The Risk Education Curriculum is composed of 11 modules. The first seven modules have been made available as of May 2020. The other modules are still under development. The project team would appreciate input and feedback on the modules from teachers and others that utilize the content. We are also interested in having partnerships with teachers to track student growth as they are exposed to the content.

Each module is designed such that it falls within the curriculum itself but can also be used independently. Each module contains a lecture presentation (available as a PPT file) and a teacher’s guide to the module (which includes possible discussion topics and activities). These can be found under Modules. Academic papers and journals cited in the presentations can be accessed from the information given on the References page. Supplemental multimedia resources such as TED Talks, informational videos, and podcasts that are relevant to a module’s contents are also available and displayed under Multimedia Resources.

Project Goals and Objectives

This project aimed to develop a curriculum for high school students in the Rural by Nature target area (West Tennessee) to provide awareness and understanding of the risks associated with extreme weather and seismic events.

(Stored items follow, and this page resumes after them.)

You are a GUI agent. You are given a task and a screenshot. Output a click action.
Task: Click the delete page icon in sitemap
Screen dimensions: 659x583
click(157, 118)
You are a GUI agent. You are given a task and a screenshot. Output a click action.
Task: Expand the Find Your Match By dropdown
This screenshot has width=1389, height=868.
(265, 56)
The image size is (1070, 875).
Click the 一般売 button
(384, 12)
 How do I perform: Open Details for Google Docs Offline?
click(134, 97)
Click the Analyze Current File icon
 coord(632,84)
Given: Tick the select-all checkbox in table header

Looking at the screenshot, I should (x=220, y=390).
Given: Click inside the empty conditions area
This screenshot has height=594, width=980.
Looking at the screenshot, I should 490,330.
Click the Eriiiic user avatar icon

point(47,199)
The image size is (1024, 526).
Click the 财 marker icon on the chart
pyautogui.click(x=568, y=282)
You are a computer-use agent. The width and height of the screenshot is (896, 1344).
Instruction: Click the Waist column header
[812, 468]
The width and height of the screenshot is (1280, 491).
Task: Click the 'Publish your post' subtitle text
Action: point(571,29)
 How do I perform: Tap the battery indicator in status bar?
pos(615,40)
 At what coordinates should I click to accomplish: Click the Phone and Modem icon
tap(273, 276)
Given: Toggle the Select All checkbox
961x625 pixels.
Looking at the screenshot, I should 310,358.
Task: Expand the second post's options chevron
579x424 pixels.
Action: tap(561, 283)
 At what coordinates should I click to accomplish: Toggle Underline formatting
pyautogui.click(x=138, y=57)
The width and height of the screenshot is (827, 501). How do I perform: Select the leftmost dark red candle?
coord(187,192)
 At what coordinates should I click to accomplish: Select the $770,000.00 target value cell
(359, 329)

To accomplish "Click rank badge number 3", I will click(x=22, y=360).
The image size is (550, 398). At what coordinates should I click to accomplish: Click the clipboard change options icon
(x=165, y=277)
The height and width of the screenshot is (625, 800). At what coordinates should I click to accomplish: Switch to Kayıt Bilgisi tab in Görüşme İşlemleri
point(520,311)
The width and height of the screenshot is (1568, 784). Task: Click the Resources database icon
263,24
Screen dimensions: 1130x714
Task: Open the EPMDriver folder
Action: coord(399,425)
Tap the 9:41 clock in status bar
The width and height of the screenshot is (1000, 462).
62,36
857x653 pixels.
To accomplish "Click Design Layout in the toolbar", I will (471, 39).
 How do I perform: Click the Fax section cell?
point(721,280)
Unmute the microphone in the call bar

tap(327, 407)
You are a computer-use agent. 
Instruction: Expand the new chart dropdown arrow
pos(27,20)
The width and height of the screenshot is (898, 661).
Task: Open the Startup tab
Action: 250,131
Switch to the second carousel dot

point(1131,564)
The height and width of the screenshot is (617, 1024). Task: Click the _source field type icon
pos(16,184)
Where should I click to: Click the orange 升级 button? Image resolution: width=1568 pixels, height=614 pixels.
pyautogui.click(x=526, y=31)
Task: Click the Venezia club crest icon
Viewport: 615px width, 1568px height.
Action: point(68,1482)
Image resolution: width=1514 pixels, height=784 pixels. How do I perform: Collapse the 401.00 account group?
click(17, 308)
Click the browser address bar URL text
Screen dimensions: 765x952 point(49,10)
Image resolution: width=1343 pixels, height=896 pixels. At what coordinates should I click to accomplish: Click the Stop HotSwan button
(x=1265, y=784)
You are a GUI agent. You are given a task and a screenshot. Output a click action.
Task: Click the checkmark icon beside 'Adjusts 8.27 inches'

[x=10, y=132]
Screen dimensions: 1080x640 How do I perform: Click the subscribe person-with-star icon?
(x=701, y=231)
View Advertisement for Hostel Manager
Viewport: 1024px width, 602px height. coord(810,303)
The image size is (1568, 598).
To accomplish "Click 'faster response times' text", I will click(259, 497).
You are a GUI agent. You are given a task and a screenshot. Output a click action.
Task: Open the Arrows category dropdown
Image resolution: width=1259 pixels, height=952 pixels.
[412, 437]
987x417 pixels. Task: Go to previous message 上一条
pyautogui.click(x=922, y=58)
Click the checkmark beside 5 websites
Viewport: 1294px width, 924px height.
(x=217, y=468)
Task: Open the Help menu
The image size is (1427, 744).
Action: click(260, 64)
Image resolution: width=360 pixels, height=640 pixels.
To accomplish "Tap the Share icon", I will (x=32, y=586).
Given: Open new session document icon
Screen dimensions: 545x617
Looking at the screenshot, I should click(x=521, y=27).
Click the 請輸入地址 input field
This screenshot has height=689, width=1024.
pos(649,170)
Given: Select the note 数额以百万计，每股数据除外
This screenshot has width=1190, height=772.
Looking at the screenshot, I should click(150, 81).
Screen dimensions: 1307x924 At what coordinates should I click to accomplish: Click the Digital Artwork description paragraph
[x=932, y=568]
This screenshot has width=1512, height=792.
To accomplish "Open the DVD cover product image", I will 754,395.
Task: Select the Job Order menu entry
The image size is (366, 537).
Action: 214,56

Throughout this curriculum, students will be gain a familiarity with the following concepts:

  • What is risk? How is it defined? How is it calculated?
  • What are the differences and relationships between risk, vulnerability, and resilience?
  • What is considered an extreme weather event or a seismic event?
  • What is the likelihood of such an event occurring in one’s community?
  • What are the potential impacts associated with those events?
  • What can we do to plan, respond, and recover in a manner that increases community resilience?

Potential Impacts

This project will advance the understanding of vulnerability and natural disaster risk among high school students with a focus on those risks that are most likely in the community. Ideally, this information will spread via the students’ networks of family and friends. The information provided by this curriculum will help high school students in the affected regions better understand risk and effective management. As these students progress into their roles as community leaders in the future, they will have the understanding required to build a more resilient community and share their knowledge with others.